Consulting with many sales managers over the years, the most common complaint I’ve heard is, “I simply don’t have the time to complete everything”.  On the surface, one could attribute the increased time pressures on managers to technology, more direct reports, or increased customer demands.  But under the surface I’ve been able to identify three areas managers typically “mismanage”.  Properly addressing these three areas will result in more efficient time management for managers and as well as helping sales reps become more effective.

 

  1. Be the answer guide.  Managers often think that they will save time by providing the answers to their sales reps questions and challenges rather than encouraging the sales reps to take the time to find their own solutions.  This usually back fires in the long run because the reps become dependent on the manager to solve their problems rather than developing problem-solving skills.  Develop a predictable management style where you lead with questions rather than answers.  Ask these or similar questions: What do you think we ought to do?  What are the pros and cons of that solution?  What are other alternatives?  This approach helps the sales rep develop possible solutions to a problem before coming to you and this approach also invests the sales rep in the solution and increases accountability.
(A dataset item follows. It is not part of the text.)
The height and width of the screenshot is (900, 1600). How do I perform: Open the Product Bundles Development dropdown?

  2. Manage sales activity.  I often find sales managers using valuable time measuring activity rather than results.  I see managers holding reps responsible for numbers of calls, product presentations and proposals delivered rather than measuring progress by buyer milestones.  Examples of buyer milestones are the buyer asks to tour your facility or they ask you to help develop their RFP/RFQ criteria or share information and data that signals you are the front-runner.  I have found that generally, most managers don’t develop their people because they’re too busy managing their activity.  It sounds harsh, but it’s true.  Managers should focus upon achieving results through people—also known as coaching.  Coaching is the fastest way to gain near-term results, while at the same building long-term sustainability.
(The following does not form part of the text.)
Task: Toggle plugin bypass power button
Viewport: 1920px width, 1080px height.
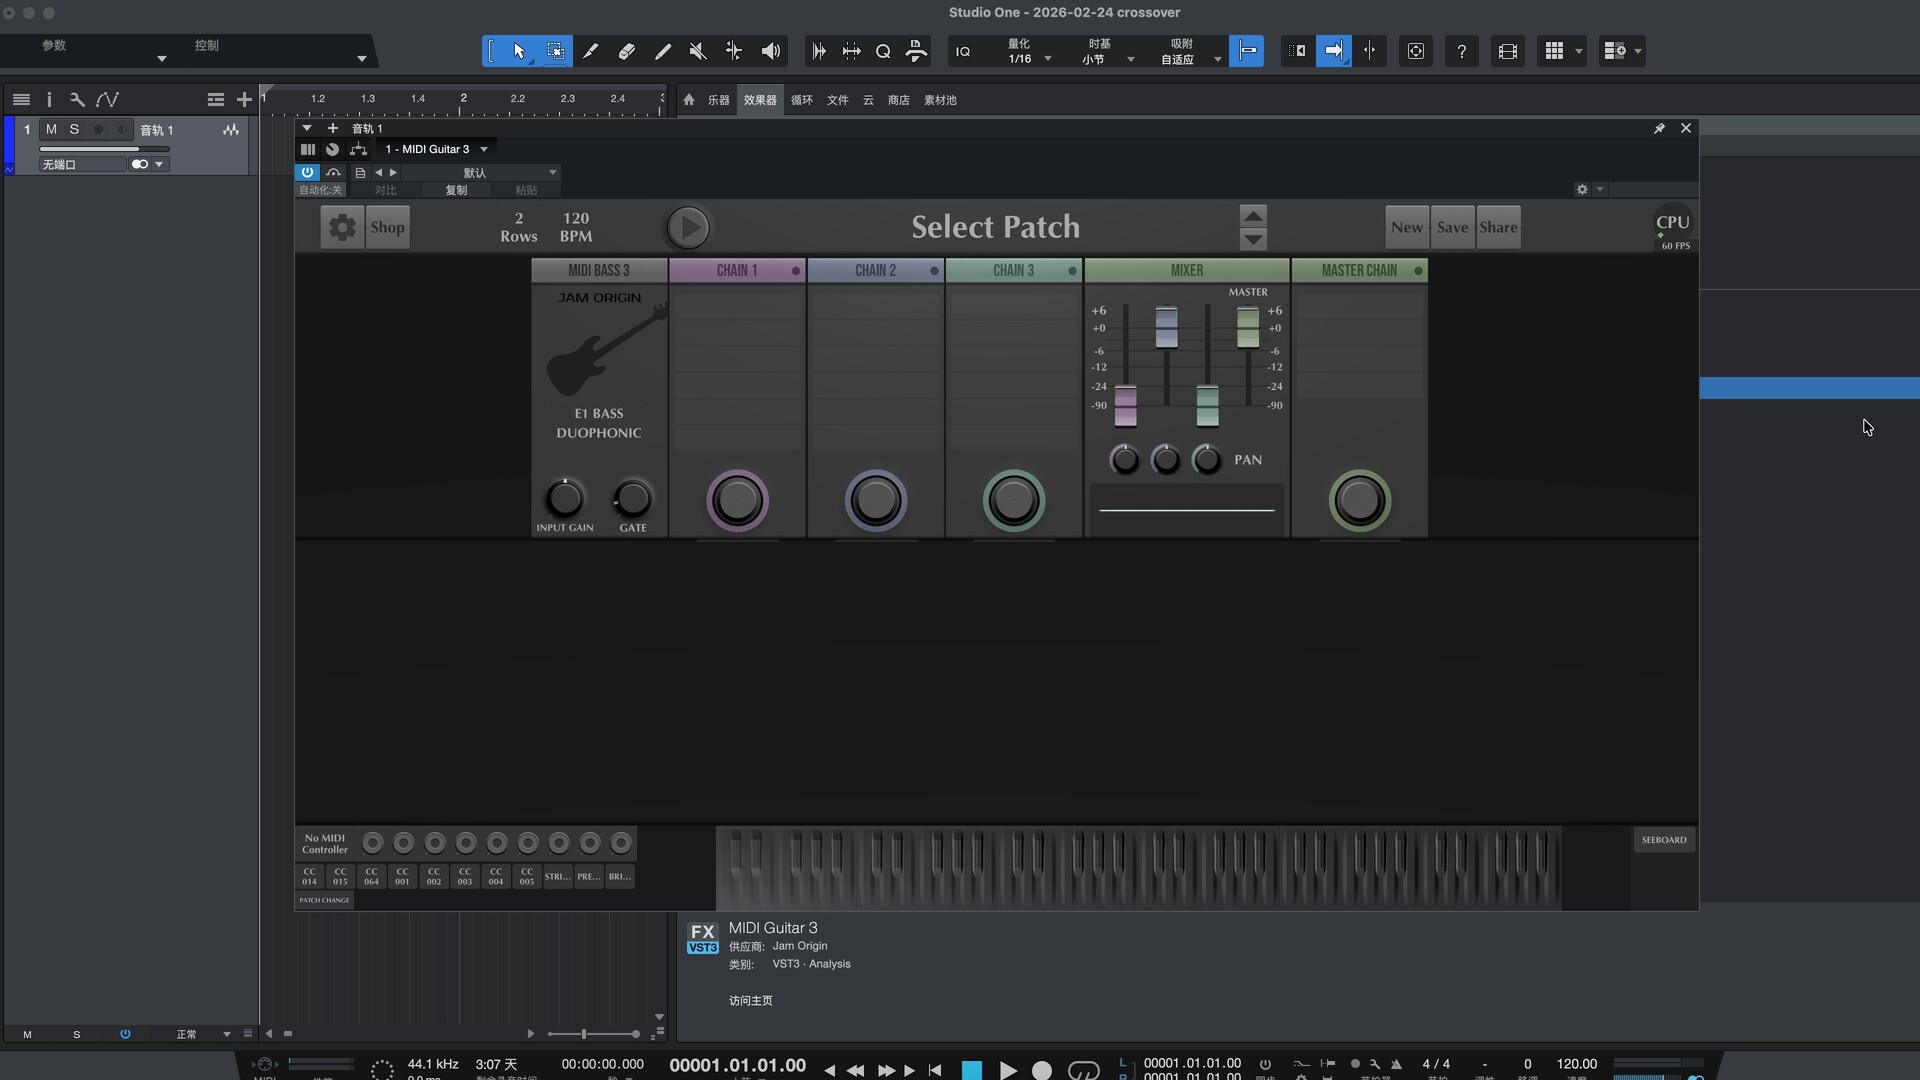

  3. Spending too much time with marginal/low performers.  If managers spend all their time with the marginal sales reps it leaves little time to work with and develop those reps with high potential – those that have potential to improve or take on bigger assignments.  When time is limited, managers need to spend their coaching time with the high potential reps and use their time with marginal performer to clearly define the performance requirements and set-up a plan to monitor their performance.  Those marginal performers who fail to meet the performance requirements should be channeled to areas that match their strengths.  Managers should not continue to pour valuable time into individuals who are better suited for other responsibilities.

Making adjustments in these three areas will not only make you a more efficient manager, but a more effective one as well.